▶ EXTRACT TO READ:
▶
Anyway, I was really going to give this game a good review. Scout’s honour. Cross my heart and hope to die. Honest. I was absolutely sure that I would give it a good review up until about five minutes before I finished playing.

To be quite frank, it’s not as if the game doesn’t give you enough things to complain about before you reach the final cut scene.

The fighting system is a little bland and being able to target specific enemies would be real swell. While the system certainly works, and you even get the feeling that archery is equal to fighting with a sword, which is rare, the game fails at giving it a sense of reality. Yes, I know, it’s a friggin computergame. Nothing real about it. Still, games like Oblivion (and I am really reluctant to praise the fighting in Oblivion, all I can say to that is level 72 Spider Deadra) manage to make the fighting, especially the archery, more immersive. I guess being able to define the strength of your pull by how long you press the mouse button makes a big difference there. Plus points to the fighting system include that Divinity II is one of those rare games were summoning a creature, especially The Creature, to help you in the fighting really makes a difference. In the end the beastie sometimes did all the fighting while we were standing nearby filing our nails (a note to those who haven’t read my previous Divinity II review: I was playing the game together with my husband. That’s a lot better for people with epically challenged hand-eye-coordination like me.)

Besides the fighting there are other problems. For one there are a lot of puzzles. Specifically the kind of puzzle were you have to jump from platform to moving platform to falling platform and pull levers without having the slightest clue as to what they will do (and while, as the husband rightly pointed out, those are not compulsory in order to finish the main plot and thus kind of alright, I still find this sort of silliness annoying. If I wanted to behave like a grasshopper on a hotplate I’d play Tomb Raider. But I don’t, so I won’t, once is enough.) Doing this kind of jumping challenge once is okay. Twice is still kind of okay-ish. Three times is okay-ish-y if the rest of the game is fun. Four times, when there is instant death lava underneath the platforms and you have no clue as to where all of this is going, is not okay.
◀
▶ STATED TASK 1: In the Divinity II review, transcribe the part that opens with the words containing "Anyway, I was" and closes with "final cut scene.".
▶ STATED TASK 2: List every video game the Divinity II review mentions by name.

Rows showing where targets appear
▶
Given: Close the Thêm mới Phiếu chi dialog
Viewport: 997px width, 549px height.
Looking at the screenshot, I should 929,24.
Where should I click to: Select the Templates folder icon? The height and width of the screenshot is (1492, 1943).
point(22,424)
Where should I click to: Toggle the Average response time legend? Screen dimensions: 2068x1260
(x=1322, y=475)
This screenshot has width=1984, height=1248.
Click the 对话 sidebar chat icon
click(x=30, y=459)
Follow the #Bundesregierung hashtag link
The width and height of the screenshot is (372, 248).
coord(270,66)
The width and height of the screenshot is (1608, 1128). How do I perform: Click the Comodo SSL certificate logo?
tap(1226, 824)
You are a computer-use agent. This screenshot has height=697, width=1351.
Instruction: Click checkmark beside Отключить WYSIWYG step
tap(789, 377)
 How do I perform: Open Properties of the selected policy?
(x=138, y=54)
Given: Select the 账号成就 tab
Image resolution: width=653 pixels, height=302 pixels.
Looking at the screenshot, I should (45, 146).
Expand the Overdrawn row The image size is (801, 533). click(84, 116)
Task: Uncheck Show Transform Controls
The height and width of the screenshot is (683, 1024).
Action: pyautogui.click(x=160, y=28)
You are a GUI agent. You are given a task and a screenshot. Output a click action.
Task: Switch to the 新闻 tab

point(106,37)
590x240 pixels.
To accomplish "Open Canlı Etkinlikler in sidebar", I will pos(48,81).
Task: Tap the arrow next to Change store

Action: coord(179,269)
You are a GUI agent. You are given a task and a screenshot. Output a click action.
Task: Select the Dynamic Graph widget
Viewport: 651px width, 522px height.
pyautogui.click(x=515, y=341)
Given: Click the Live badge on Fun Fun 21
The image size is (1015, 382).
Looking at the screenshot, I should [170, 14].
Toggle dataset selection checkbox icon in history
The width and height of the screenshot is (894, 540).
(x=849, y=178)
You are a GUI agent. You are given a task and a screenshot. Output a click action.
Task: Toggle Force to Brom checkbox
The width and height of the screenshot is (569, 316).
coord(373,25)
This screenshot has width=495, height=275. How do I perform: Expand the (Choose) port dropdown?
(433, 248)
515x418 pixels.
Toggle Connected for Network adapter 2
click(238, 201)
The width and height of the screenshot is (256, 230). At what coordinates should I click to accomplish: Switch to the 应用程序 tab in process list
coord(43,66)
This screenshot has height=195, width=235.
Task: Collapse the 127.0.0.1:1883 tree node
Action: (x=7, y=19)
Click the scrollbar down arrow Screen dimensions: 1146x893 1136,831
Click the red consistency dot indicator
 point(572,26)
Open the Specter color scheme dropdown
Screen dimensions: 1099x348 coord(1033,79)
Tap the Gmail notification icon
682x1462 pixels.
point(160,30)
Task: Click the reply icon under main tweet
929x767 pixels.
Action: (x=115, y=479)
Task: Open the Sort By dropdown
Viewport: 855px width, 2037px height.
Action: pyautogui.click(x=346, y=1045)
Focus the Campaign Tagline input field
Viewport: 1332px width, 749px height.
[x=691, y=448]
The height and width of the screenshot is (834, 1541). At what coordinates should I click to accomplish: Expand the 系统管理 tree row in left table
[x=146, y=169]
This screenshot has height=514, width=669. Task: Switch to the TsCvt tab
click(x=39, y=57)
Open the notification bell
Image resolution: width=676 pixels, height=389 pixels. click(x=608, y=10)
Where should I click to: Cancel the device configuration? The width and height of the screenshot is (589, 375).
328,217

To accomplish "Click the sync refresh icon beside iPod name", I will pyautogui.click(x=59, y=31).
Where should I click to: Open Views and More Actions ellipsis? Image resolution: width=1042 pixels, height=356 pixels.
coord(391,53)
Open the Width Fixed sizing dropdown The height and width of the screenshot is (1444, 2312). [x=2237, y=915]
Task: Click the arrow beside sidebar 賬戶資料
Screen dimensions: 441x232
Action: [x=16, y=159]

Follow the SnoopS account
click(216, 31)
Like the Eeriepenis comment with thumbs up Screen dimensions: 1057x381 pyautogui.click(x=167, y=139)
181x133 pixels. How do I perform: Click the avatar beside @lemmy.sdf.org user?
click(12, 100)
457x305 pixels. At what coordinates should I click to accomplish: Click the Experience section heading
◀
▶ TASK OUTPUT 1:
Anyway, I was really going to give this game a good review. Scout’s honour. Cross my heart and hope to die. Honest. I was absolutely sure that I would give it a good review up until about five minutes before I finished playing.

To be quite frank, it’s not as if the game doesn’t give you enough things to complain about before you reach the final cut scene.

▶ TASK OUTPUT 2:
- Divinity II
- Oblivion
- Tomb Raider